By later that day, it was pretty apparent that things were, indeed, going well.
There was tray after tray of food cooked up and brought in by hundreds of volunteers. People sat at the tables, eating from plates piled high with turkey, stuffing, mashed sweet potatoes and green beans, as volunteers went around, asking if they wanted more.
Music thumped at Royal Esquire Club in Seattle’s Columbia City as people took to the dance floor and children chased each other in between sporadic stints of helping to clear the tables.
A photographer who had donated his services set up an area where families and friends posed together or got their pictures taken with Bailey.
“I wanted to make it a fun atmosphere — all you can eat, music,” Bailey said. “I wanted the community to come out, relax, have a good time.”
Bailey, 42, who played with the Huskies from 1989 through the 1991 national championship season, and also with NFL Europe on the Frankfurt Galaxy team, grew up in the Rainier Valley/Columbia City area. He coached football at Franklin High School and is now a social worker for King County.
He started his foundation — and the Family Feast — as a way of giving back to that community.
“I am a blessed man,” Bailey wrote on a placard displayed at the event. “My beliefs require me to exercise personal responsibility for others in this city. No one should be hungry in our city. We have enough resources, collectively, to ensure that no one go without a good meal.”

........

What is asked
a: Please translate this sentence from the Family Feast article into Spanish: "He started his foundation — and the Family Feast — as a way of giving back to that community."
b: Rewrite the Family Feast article, beginning at the words that open with "By later that" and stopping after "they wanted more.", with "volunteers" changed to "helpers" throughout.

Items
........

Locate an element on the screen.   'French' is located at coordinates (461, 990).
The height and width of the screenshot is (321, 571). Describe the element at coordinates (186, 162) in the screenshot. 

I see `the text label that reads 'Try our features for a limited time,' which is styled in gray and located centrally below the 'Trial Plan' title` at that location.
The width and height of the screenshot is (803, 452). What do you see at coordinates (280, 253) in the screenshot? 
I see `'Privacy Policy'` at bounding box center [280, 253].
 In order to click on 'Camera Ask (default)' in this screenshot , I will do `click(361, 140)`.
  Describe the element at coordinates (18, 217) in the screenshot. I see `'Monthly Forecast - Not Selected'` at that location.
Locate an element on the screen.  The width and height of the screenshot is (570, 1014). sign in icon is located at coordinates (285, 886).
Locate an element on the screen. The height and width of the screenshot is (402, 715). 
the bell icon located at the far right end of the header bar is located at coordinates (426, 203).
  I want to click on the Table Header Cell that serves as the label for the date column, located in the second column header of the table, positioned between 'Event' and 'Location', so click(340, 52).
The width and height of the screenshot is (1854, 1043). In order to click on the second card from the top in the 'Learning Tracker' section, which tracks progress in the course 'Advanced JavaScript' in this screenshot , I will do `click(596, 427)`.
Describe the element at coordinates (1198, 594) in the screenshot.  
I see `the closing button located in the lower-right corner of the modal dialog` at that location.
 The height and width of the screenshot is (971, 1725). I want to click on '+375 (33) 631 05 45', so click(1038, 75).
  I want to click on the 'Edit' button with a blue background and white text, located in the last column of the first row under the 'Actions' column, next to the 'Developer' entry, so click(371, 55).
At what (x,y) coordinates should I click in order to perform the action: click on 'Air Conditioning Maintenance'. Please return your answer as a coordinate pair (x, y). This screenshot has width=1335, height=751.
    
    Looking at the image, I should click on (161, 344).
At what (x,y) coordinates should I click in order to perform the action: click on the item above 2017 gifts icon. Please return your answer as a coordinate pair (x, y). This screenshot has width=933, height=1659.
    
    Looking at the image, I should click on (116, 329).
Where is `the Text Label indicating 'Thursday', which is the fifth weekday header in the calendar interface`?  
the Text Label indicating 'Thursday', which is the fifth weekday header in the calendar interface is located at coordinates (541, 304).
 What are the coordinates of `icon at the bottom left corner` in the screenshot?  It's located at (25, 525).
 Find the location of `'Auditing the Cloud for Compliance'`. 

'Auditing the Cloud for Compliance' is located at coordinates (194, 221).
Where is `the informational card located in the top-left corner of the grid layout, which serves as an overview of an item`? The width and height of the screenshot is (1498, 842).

........

Solution list
a: Él inició su fundación —y el Family Feast— como una forma de retribuir a esa comunidad.

b:
By later that day, it was pretty apparent that things were, indeed, going well.
There was tray after tray of food cooked up and brought in by hundreds of helpers. People sat at the tables, eating from plates piled high with turkey, stuffing, mashed sweet potatoes and green beans, as helpers went around, asking if they wanted more.